United States’ involvement in Vietnam began over fifty years ago. As the veteran population continues to age, it has become vital to record their stories and trace the ways their military service affected their lives, for good and bad. Like all segments of the Vietnam-era population, Latinos were uniquely and particularly altered by the war. Almost one out of five Latino men of eligible age served. Their experiences forever altered their relationship to the nation, influencing their views on immigration, race, patriotism, and the role of the United States in global politics.
Tomás Summers Sandoval has collected dozens of oral histories with Latino Vietnam veterans to inform his scholarship.

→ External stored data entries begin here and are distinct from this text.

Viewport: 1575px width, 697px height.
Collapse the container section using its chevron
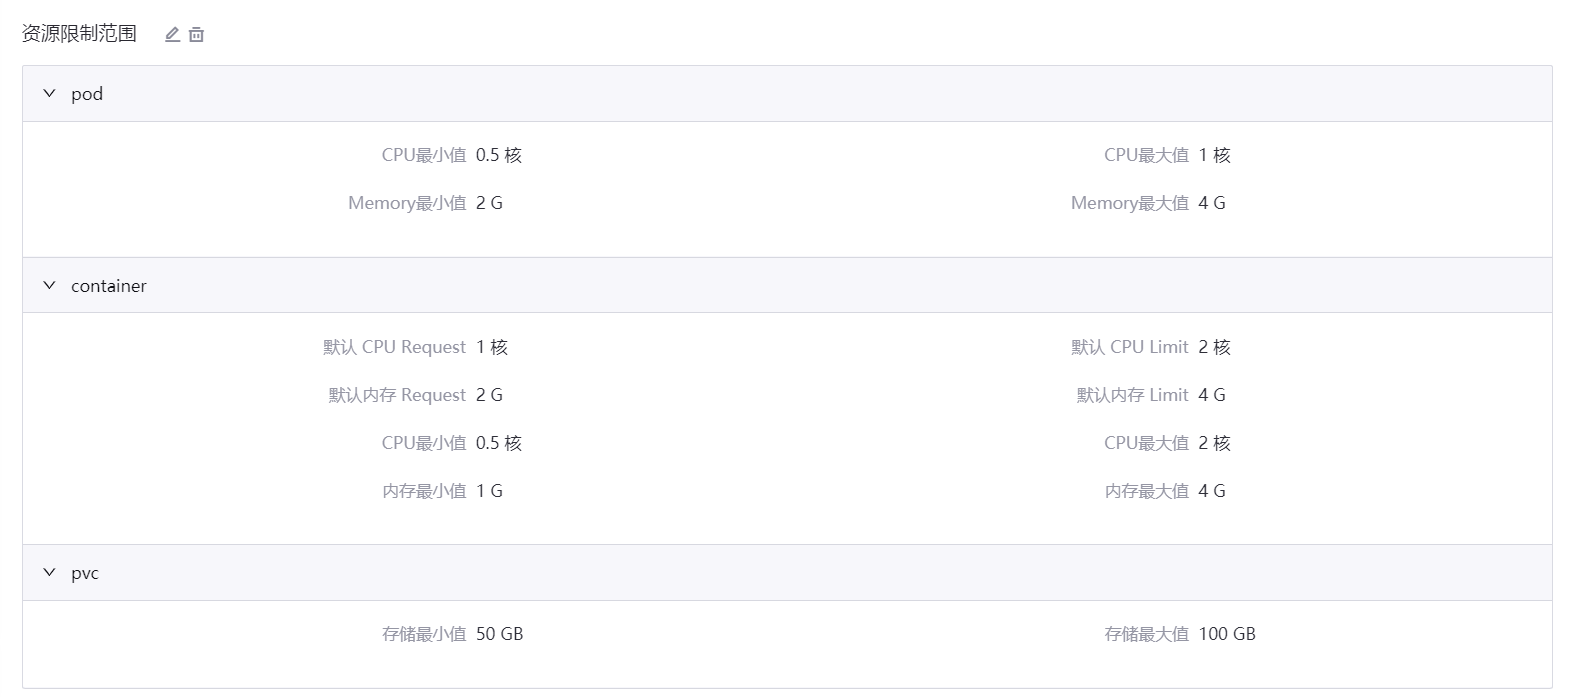(48, 285)
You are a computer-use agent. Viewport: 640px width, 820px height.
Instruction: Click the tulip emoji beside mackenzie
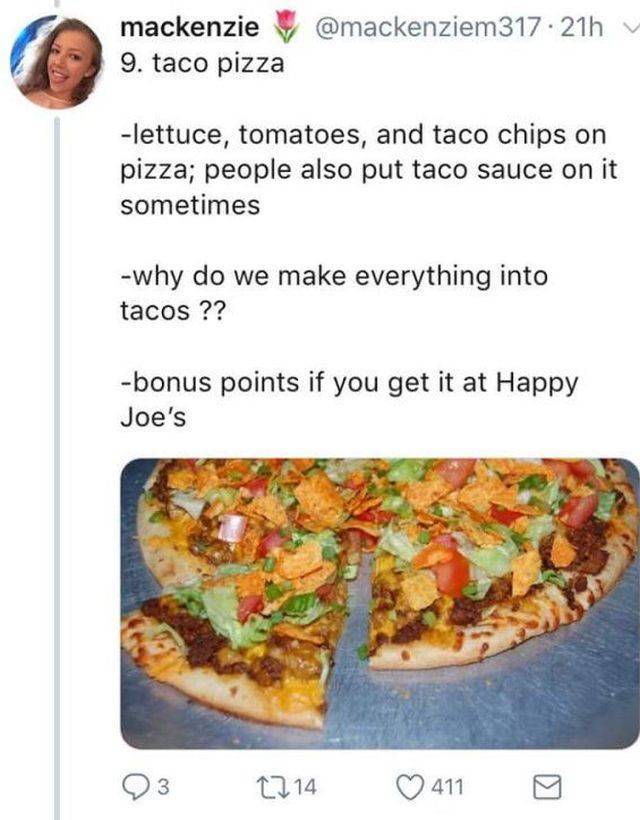click(287, 27)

His Fellowship project will curate these into a piece of storytelling theater to be shared actively within and beyond the Latino community. He will work with a handful of veterans to turn their stories into performance pieces and with professional theater artists to coach them throughout rehearsals. The resulting work will be performed for live audiences in East Los Angeles and recorded for wider dissemination.
Vietnam Veteranos proposes to use the transformational power of theater to bring audiences of students, fellow veterans, and other community members into direct experience of the veterans’ lives. For Summers Sandoval, the project is personal: he is a California Latino whose own father and uncle served in the war. As he helps bring to life the story of individual veterans, he will also be telling the story of a community – his own.